The Gilded Age by Carrie Chisholm
Carrie Chisholm (AOCAD, MFA) built her mixed media art practice on reinterpreting designer product photography in both 2D (drawing/painting/collage) and 3D (sculpture, installation) formats. Her work is a playful exploration of the tension between desire and fulfillment through transformed depictions of luxurious and opulent products which she knows to be personally unattainable. This exhibition was created at a time when modern societies appear to be questioning whether we are in fact entering a post-pandemic ‘golden age’ or if we are simply inhabiting a period that has the outward appearance of one but is actually a parody. Each piece is composed of ornamental objects that have been removed from their original source material, deconstructed and reconfigured to create a version that is at times uncanny and/or inauthentic. Carrie is particularly fascinated with the optical effects and illusions generated by the elements of line, colour, and light such as ornamentation, pattern, transparency, shadow-casting and reflection.

☆ ☆ ☆ ☆ ☆ ☆ ☆

#### TASK INSTRUCTIONS:
- 1) In the Gilded Age exhibition text, which elements does the final sentence give as examples of the optical effects and illusions that fascinate Carrie Chisholm? List all of them.
- 2) Write a few more sentences of the Gilded Age exhibition text, continuing after its last sentence.
The listing is not needed here.

#### DATA PROVIDED:
☆ ☆ ☆ ☆ ☆ ☆ ☆

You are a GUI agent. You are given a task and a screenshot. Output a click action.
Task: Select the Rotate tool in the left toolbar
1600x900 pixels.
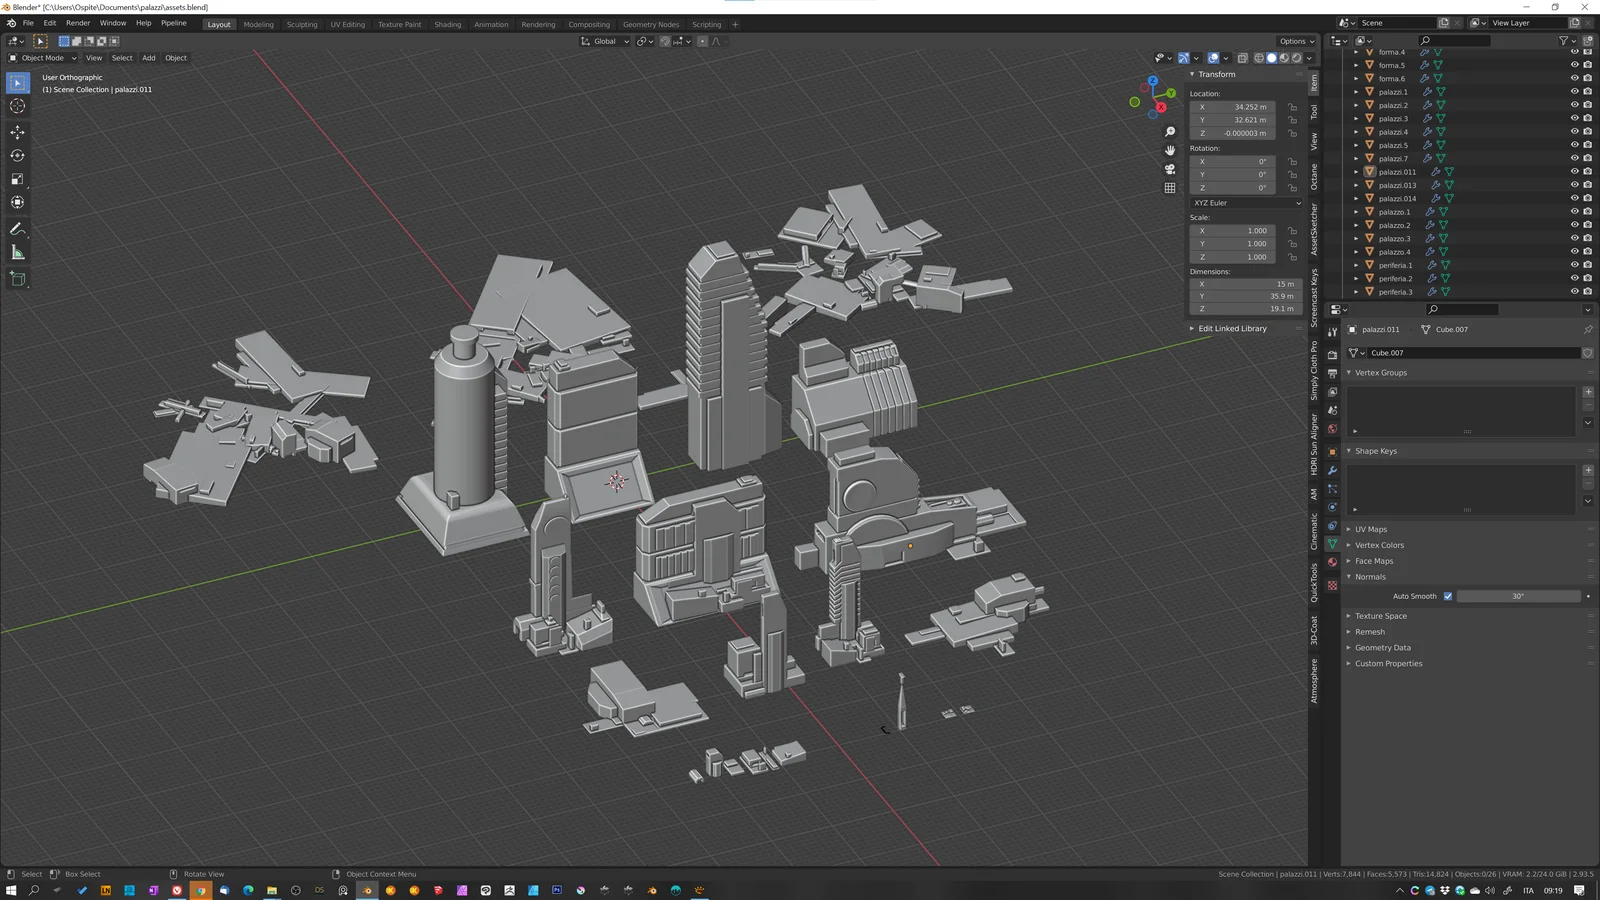(x=18, y=156)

☆ ☆ ☆ ☆ ☆ ☆ ☆

#### ANSWER SET:
- 1) Ornamentation, pattern, transparency, shadow-casting, and reflection.

- 2)
Guest artist: Edmund Law
Born in 1972 in Kitchener, Ontario, Edmund Law graduated with distinction from the Ontario College of Art & Design in 1998. Between 1996 and 1997, he studied at the off-campus studio in Florence, Italy. In 1999, he co-founded AWOL Gallery and Studios, an artist collective that has operated for 15 years. Working mainly in site-specific sculpture, his work has been shown locally and internationally. He currently lives and works in Toronto. Law’s head sculptures are created individually to give them unique “personalities." The bases are usually made of wood and are stand-ins for a body, with added frills to emphasize each character’s contribution to a larger narrative. Barbie doll in scale, the small head sculptures draw the viewer in. What appears cute from a distance often embodies a pathetic, melancholic, desperate, or suggestive scenario up close.